» **Exercise instructions**:
Look through the data below and extract, unchanged, the lines from the one that contains "You are a GUI" to the one that contains "Task: Click the", both included.

» **Supplied data**:
○ ○ ○ ○
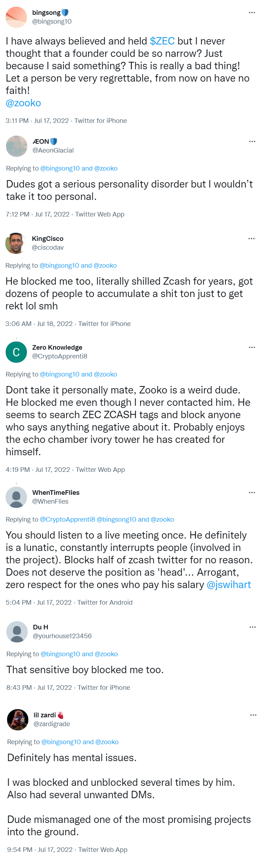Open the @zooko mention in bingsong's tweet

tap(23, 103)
○ ○ ○ ○
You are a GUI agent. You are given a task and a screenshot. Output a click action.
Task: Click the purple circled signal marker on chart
○ ○ ○ ○
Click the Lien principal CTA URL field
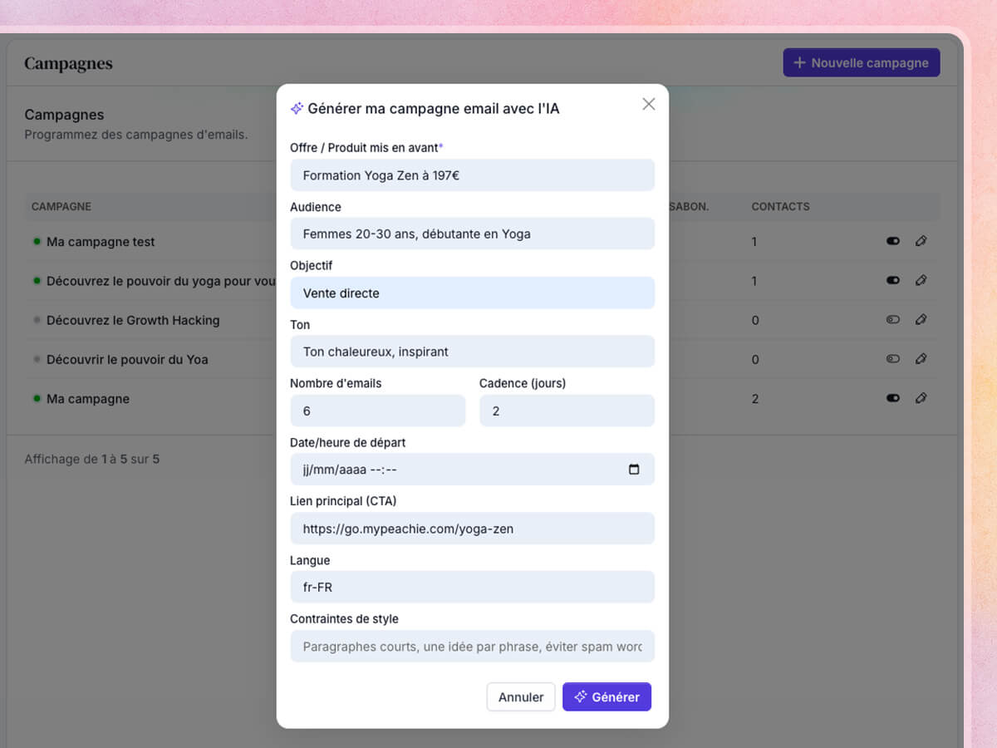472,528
○ ○ ○ ○
» **Written answer**:
You are a GUI agent. You are given a task and a screenshot. Output a click action.
Task: Click the purple circled signal marker on chart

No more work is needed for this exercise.